» EXERCISE TASK: Could you rewrite the data below with every "Instruction" changed to "Goal" and nothing else altered?

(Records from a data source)
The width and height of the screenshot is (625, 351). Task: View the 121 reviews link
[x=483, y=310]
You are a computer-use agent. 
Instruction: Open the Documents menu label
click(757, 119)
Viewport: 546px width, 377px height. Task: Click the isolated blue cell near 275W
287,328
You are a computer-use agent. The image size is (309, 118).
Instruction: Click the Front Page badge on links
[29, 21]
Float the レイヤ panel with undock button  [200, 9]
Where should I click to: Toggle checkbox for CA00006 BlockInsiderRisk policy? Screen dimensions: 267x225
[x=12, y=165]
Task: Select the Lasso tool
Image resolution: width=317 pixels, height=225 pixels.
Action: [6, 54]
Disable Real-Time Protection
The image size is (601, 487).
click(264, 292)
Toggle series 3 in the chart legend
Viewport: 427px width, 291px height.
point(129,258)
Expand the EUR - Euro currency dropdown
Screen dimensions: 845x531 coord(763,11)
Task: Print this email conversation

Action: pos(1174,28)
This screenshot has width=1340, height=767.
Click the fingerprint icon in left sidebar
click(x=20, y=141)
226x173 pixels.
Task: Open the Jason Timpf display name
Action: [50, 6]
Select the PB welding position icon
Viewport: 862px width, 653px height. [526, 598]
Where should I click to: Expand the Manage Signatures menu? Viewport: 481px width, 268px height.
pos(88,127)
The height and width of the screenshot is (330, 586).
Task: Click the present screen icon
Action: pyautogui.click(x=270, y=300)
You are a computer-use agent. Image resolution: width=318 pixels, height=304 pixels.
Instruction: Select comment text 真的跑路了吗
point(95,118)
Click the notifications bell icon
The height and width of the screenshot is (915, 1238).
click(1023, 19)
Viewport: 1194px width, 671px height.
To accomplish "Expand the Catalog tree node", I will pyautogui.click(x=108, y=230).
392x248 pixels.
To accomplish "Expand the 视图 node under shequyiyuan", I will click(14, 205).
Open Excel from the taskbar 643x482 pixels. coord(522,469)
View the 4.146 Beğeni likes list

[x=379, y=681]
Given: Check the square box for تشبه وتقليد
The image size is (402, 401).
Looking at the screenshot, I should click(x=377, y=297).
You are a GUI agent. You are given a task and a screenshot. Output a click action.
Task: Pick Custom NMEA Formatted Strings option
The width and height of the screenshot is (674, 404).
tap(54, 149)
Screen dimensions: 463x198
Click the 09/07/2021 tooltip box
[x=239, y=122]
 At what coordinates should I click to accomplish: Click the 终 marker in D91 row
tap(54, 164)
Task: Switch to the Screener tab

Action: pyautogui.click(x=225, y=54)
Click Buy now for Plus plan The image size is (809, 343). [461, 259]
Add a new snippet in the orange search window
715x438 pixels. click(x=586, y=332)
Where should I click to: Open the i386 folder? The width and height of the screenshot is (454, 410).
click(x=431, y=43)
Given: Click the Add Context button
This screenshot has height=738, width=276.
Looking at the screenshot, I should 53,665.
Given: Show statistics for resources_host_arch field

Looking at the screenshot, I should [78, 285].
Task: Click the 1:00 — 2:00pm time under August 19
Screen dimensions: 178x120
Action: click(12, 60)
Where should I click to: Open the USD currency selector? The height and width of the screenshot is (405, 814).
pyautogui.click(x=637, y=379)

» ANSWER TO THIS EXERCISE:
The width and height of the screenshot is (625, 351). Task: View the 121 reviews link
[x=483, y=310]
You are a computer-use agent. 
Goal: Open the Documents menu label
click(757, 119)
Viewport: 546px width, 377px height. Task: Click the isolated blue cell near 275W
287,328
You are a computer-use agent. The image size is (309, 118).
Goal: Click the Front Page badge on links
[29, 21]
Float the レイヤ panel with undock button  [200, 9]
Where should I click to: Toggle checkbox for CA00006 BlockInsiderRisk policy? Screen dimensions: 267x225
[x=12, y=165]
Task: Select the Lasso tool
Image resolution: width=317 pixels, height=225 pixels.
Action: [6, 54]
Disable Real-Time Protection
The image size is (601, 487).
click(264, 292)
Toggle series 3 in the chart legend
Viewport: 427px width, 291px height.
point(129,258)
Expand the EUR - Euro currency dropdown
Screen dimensions: 845x531 coord(763,11)
Task: Print this email conversation

Action: pos(1174,28)
This screenshot has width=1340, height=767.
Click the fingerprint icon in left sidebar
click(x=20, y=141)
226x173 pixels.
Task: Open the Jason Timpf display name
Action: [50, 6]
Select the PB welding position icon
Viewport: 862px width, 653px height. [526, 598]
Where should I click to: Expand the Manage Signatures menu? Viewport: 481px width, 268px height.
pos(88,127)
The height and width of the screenshot is (330, 586).
Task: Click the present screen icon
Action: pyautogui.click(x=270, y=300)
You are a computer-use agent. Image resolution: width=318 pixels, height=304 pixels.
Goal: Select comment text 真的跑路了吗
point(95,118)
Click the notifications bell icon
The height and width of the screenshot is (915, 1238).
click(1023, 19)
Viewport: 1194px width, 671px height.
To accomplish "Expand the Catalog tree node", I will pyautogui.click(x=108, y=230).
392x248 pixels.
To accomplish "Expand the 视图 node under shequyiyuan", I will click(14, 205).
Open Excel from the taskbar 643x482 pixels. coord(522,469)
View the 4.146 Beğeni likes list

[x=379, y=681]
Given: Check the square box for تشبه وتقليد
The image size is (402, 401).
Looking at the screenshot, I should click(x=377, y=297).
You are a GUI agent. You are given a task and a screenshot. Output a click action.
Task: Pick Custom NMEA Formatted Strings option
The width and height of the screenshot is (674, 404).
tap(54, 149)
Screen dimensions: 463x198
Click the 09/07/2021 tooltip box
[x=239, y=122]
 At what coordinates should I click to accomplish: Click the 终 marker in D91 row
tap(54, 164)
Task: Switch to the Screener tab

Action: pyautogui.click(x=225, y=54)
Click Buy now for Plus plan The image size is (809, 343). [461, 259]
Add a new snippet in the orange search window
715x438 pixels. click(x=586, y=332)
Where should I click to: Open the i386 folder? The width and height of the screenshot is (454, 410).
click(x=431, y=43)
Given: Click the Add Context button
This screenshot has height=738, width=276.
Looking at the screenshot, I should 53,665.
Given: Show statistics for resources_host_arch field

Looking at the screenshot, I should [78, 285].
Task: Click the 1:00 — 2:00pm time under August 19
Screen dimensions: 178x120
Action: click(12, 60)
Where should I click to: Open the USD currency selector? The height and width of the screenshot is (405, 814).
pyautogui.click(x=637, y=379)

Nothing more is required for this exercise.